Смена пароля на вход в форум.
SATtva, здравствуйте!
Попытался зайти на сайт и получил сообщение, что старый пароль не действителен.
Пришлось получать новый пароль по электронной почте. Не считаете, что это небезопасно? Может быть лучше давать настоятельное предупреждение о том, что пароль пора сменить, а делать это уже непосредственно в разделе личных настроек?
А какая разница? Сайт ведь тоже по SSL не шифруется. Если Вам некомфортно именно от пересылки нового пароля на мэйл, можете после успешного входа изменить его в своих настройках.
Я то же уже думал об этом. Разницы большой нет. Просто если кто-то конкретно ящик "прослушивает", то и пароль теперь может знать, а трафик пусть нешифрованный, но по крайней мере на почтовом ящике его нет. Ну в целом это у меня уровень паранойи наверное приподнялся. :shock:
SATtva, добрый день!
Столкнулся с таким вопросом. Запрашиваю новый пароль, получаю по почте. Как написано, сначала активирую пароль, после под ним вхожу – все нормально. Однако на следующий день пытаюсь войти под полученным накануне паролем и получаю сообщение, что пароль просрочен. Не могу понять почему? Может где нибудь в памяти старый пароль остался? Но ведь на странице входа ввожу новый. Теперь каждый раз зарашиваю новый пароль.
Заглянув в БД, я удивился... но всё исправил.
SATtva, здравствуйте!
Опять та же ситуация с паролем. Здесь по моему что-то связано со сменой пароля. Хотел войти в форум с другого браузера и трижды ввел неверный пароль. После пришлось ожидать разблокировки входа и менять пароль. После получения нового пароля успещно вошел, но после опять сообщение – пароль прострочен.
Та же странная проблема... Вроде бы исправил, проверяйте.
Просроченный пароль? А зачем? Эта фича ещё действует? У меня Мозилла, и она хранит все пароли в зашифрованном файле (там сейчас около 400 паролей, доступ к ним закрыт мастер-паролем, который я ввожу при запуске Мозиллы). Вставляет их в форму автоматически – я никогда не запоминаю пароли. Какой смысл в этой фиче? От прослушки порта он не спасёт – если подслушали старый, то подслушают и новый. Куки?
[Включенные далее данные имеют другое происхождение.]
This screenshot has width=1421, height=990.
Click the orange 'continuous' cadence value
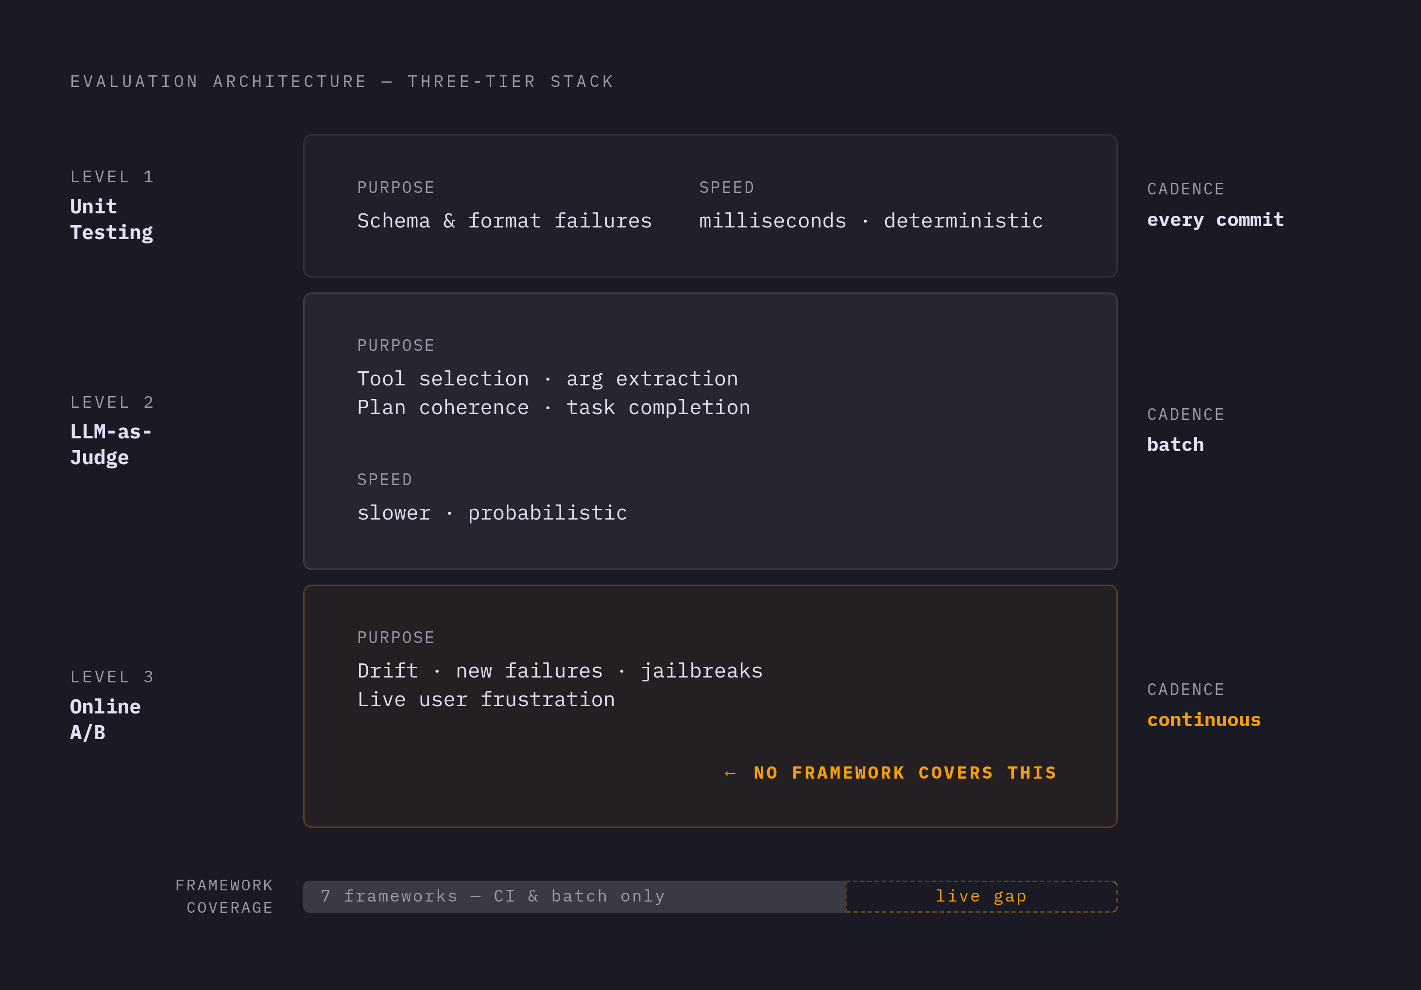1204,719
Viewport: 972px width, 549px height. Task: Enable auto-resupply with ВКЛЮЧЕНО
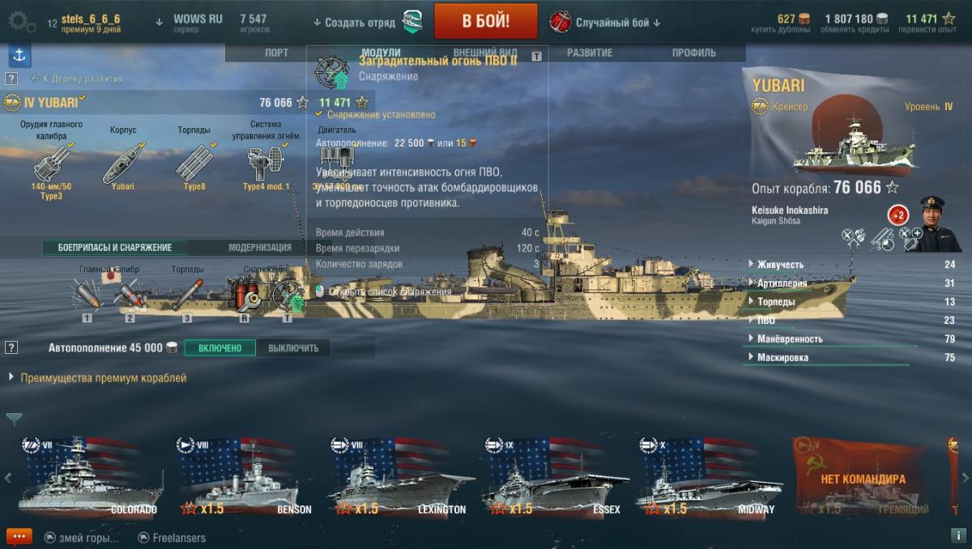coord(220,348)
Применение SSL на конференции вероятно, снимет все проблемы.
А давайте еще всем участникам форума раздадим почётные цифровые сертификаты и обяжем использовать электронные подписи И проблема с регистрацией отпадёт
Вот только мороки с хостингом и проблем у самих участников будет возникать еще на порядок больше.
Хотя – если для SSL ничего не связано с ресурсами и затратами по хостингу, то почему бы и нет?
Можно подумать, что каждый юзер Windows их НЕ ИМЕЕТ... Имеет... каждый. Персональный сертификат создаётся при инсталляции ОС и при создании нового юзера ОС. Это я так, к слову... К сожалению, есть проблемы при использовании самбы в интернете... Я тут не очень... спец.
Кстати, я сначала получил сертификат (на verysign), а потом под него создал юзера. Именно под этим юзером я теперь всегда и работаю на своём компе.
Каждый юзер Windows? Уже жалею, что сказал об этом. Не надо нам самбы в Инете :-). Это же не домашняя локалка.
Вот ещё одна абсурдная идея – скрытый сервис в сети tor:
будет легкозапоминающееся имя сайта, наподобие https://dphfybemjauhrqfh.onion
;-)
Я отвечал на высказывание о персональной сертификации. Никто не мешает экспортнуть этот Вынь-сертификат в файл .pfx и использовать его "где надо".
SATtva, здравствуйте!
А возможно выполнить смену пароля с высылкой его нового варианта в зашифрованном виде, с использованием открытого ключа пользователя, если таковой есть?
ps Ну это конечно я загнул наверное, но интересно. :)
Пока не установлена SSL-защита для всего сайта, такая тяжёлая артиллерия не имеет большого смысла, поскольку злоумышленник, имеющий доступ к каналу, всегда может считать пароль (его хэш, вернее, но это не принципиально) из cookie, когда Вы открываете любую страницу форума. В дальнейшем можно будет об этом подумать.